Extracellular vesicles (EVs) and parasitic diseases. Two major groups of parasitic diseases, protozoa and helminths, as reviewed here actively secrete EVs of endocytic origin (exosomes, 40–100 nm) or membrane budding (microvesicles, 100 nm−1 µM). As illustrated here with selected examples, they can act in different biological/pathological processes or potentially used to discover new biomarkers for diagnostics or as cell-free vaccines. (A) Intercellular communication mediated by exosomes in Trichomonas vaginalis (106). (B) Induction of cerebral malaria-like histopathology (37). (C) Discovery of new biomarkers for diagnostics in helminths (112). (D) Cell-free vaccines in malaria (30).

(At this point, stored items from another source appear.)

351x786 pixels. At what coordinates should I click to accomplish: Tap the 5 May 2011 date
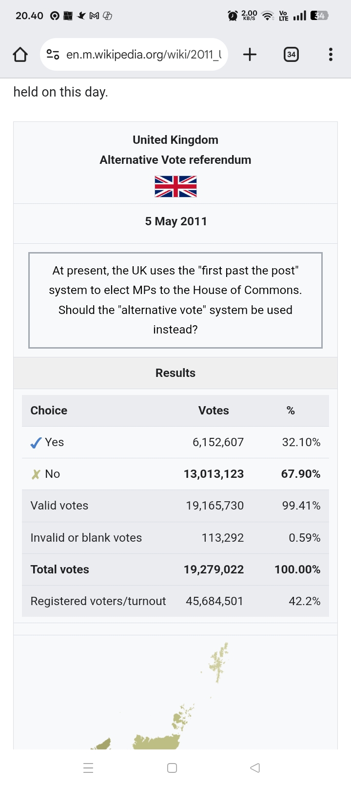176,221
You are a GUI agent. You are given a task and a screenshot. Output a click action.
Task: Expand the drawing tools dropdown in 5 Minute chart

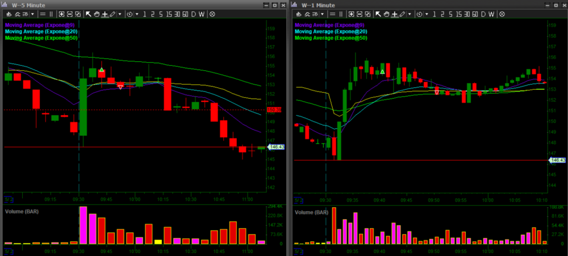tap(119, 13)
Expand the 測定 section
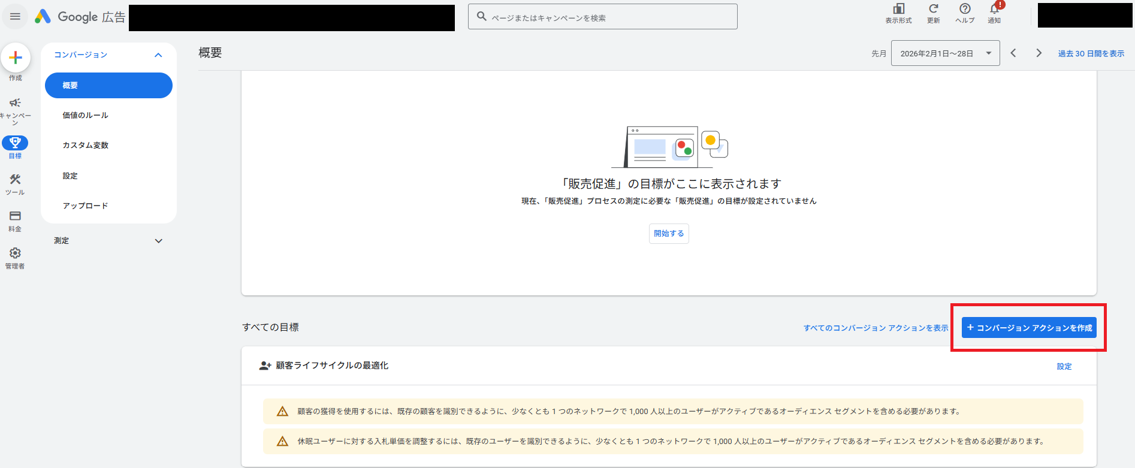The width and height of the screenshot is (1135, 468). 158,241
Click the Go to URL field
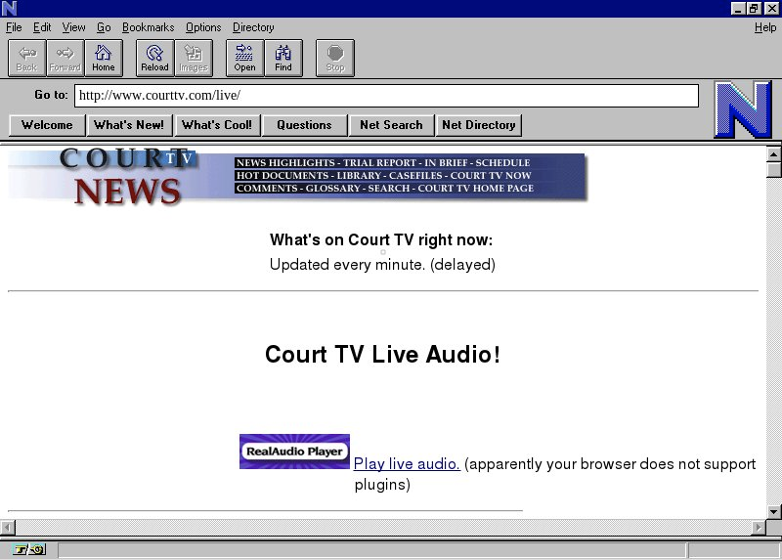Screen dimensions: 782x560 coord(386,96)
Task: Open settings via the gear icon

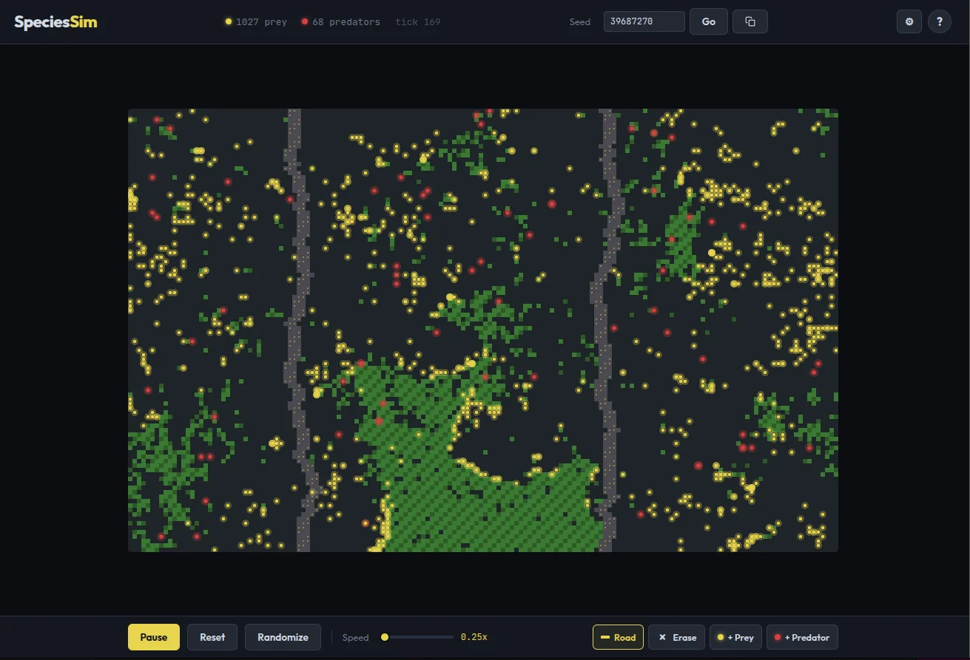Action: (909, 21)
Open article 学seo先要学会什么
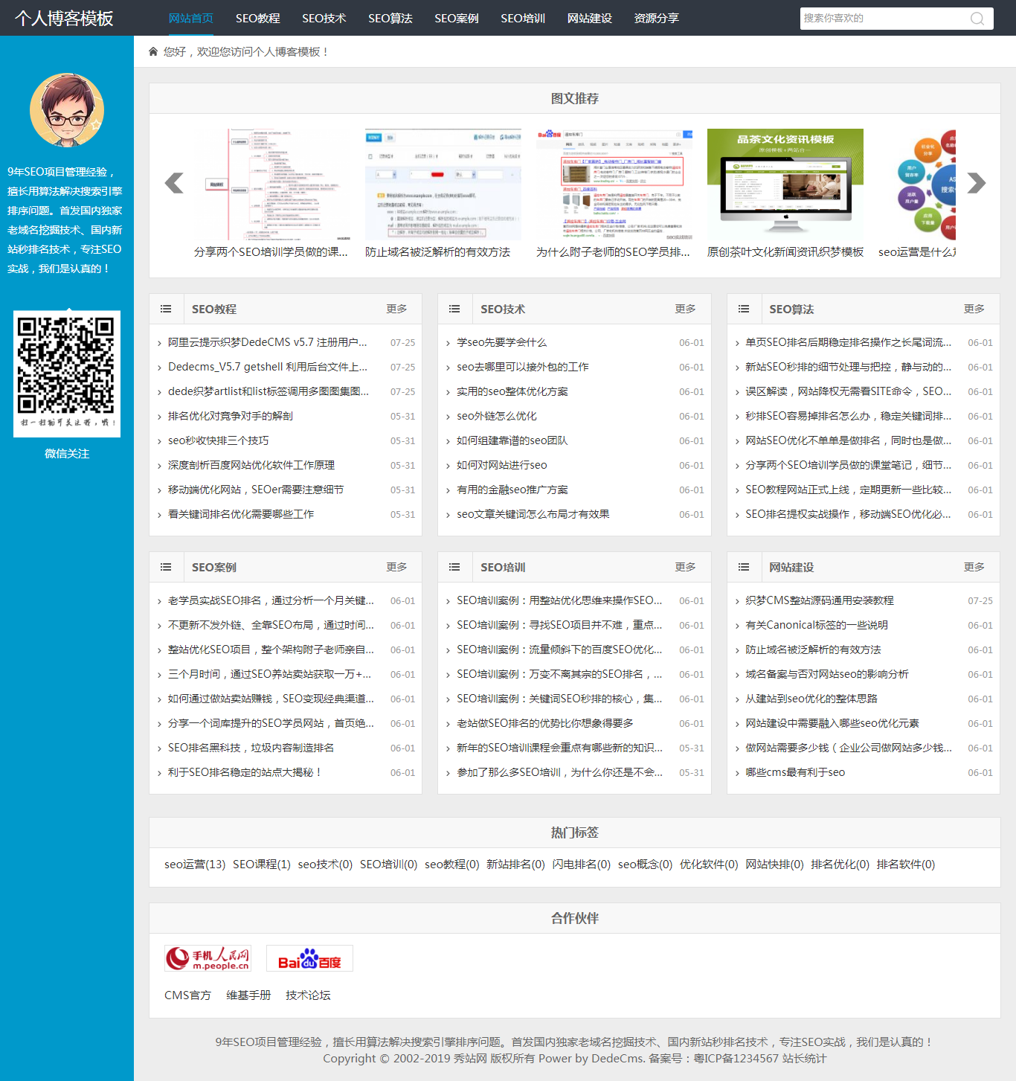 pos(501,342)
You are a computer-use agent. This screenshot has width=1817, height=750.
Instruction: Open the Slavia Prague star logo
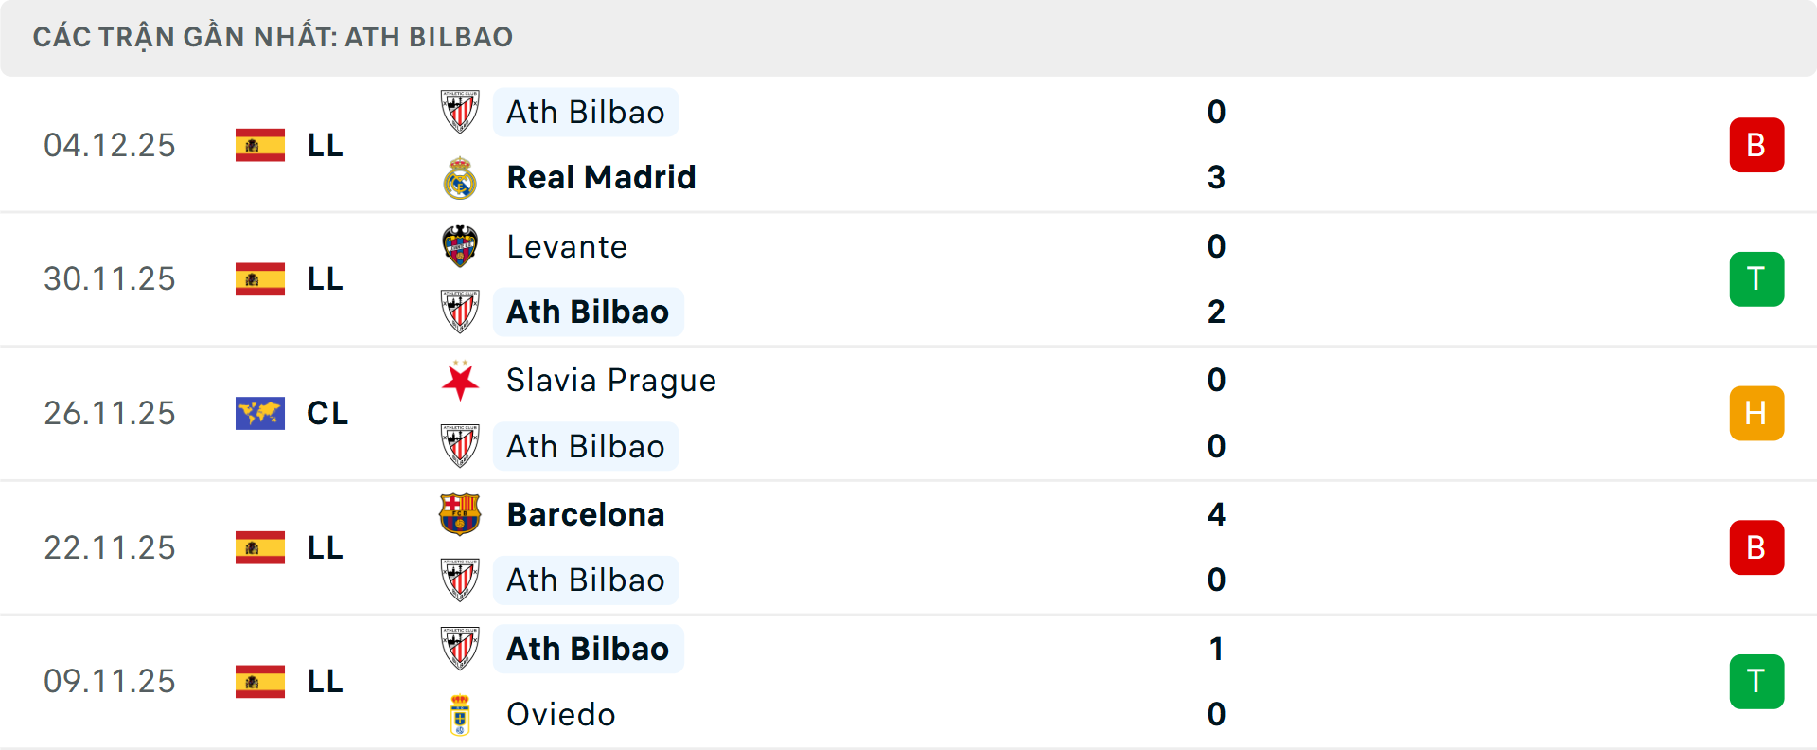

Research on EVs also holds great promise as new therapeutic agents and diagnostic tools. The role of EVs in modulating immune responses was first described in a pioneering study using exosomes secreted by a human B cell line (131). Since then, the immune modulatory properties of exosomes and EVs from other cells have been demonstrated (2). Remarkably, the use of exosomes in human clinical trials against late-stage cancer patients demonstrated their great potential as cell-free vaccines (40). With regard to parasitic diseases, no clinical trials have yet been reported; however, proof-of-principle of their potential as novel vaccines have been shown for Toxoplasma gondii (39), Leishmania major (102) and P. yoelii (30), where exosomes from antigen loaded DCs or from infected cells protect animal models from infection. Last but not least, because EVs are found in all biological fluids (132), the molecular composition of EVs from different origins and pathologies is already demonstrating their great potential as biomarkers. All of these studies, however, are presently confounded by the lack of consensus definitions and protocols for isolation and characterization of EVs from different cell and tissue origins (1). Overcoming these technical difficulties will pave the way to unveil molecular basis of pathophysiology and to use them as novel diagnostic tools and therapeutic agents against parasitic diseases.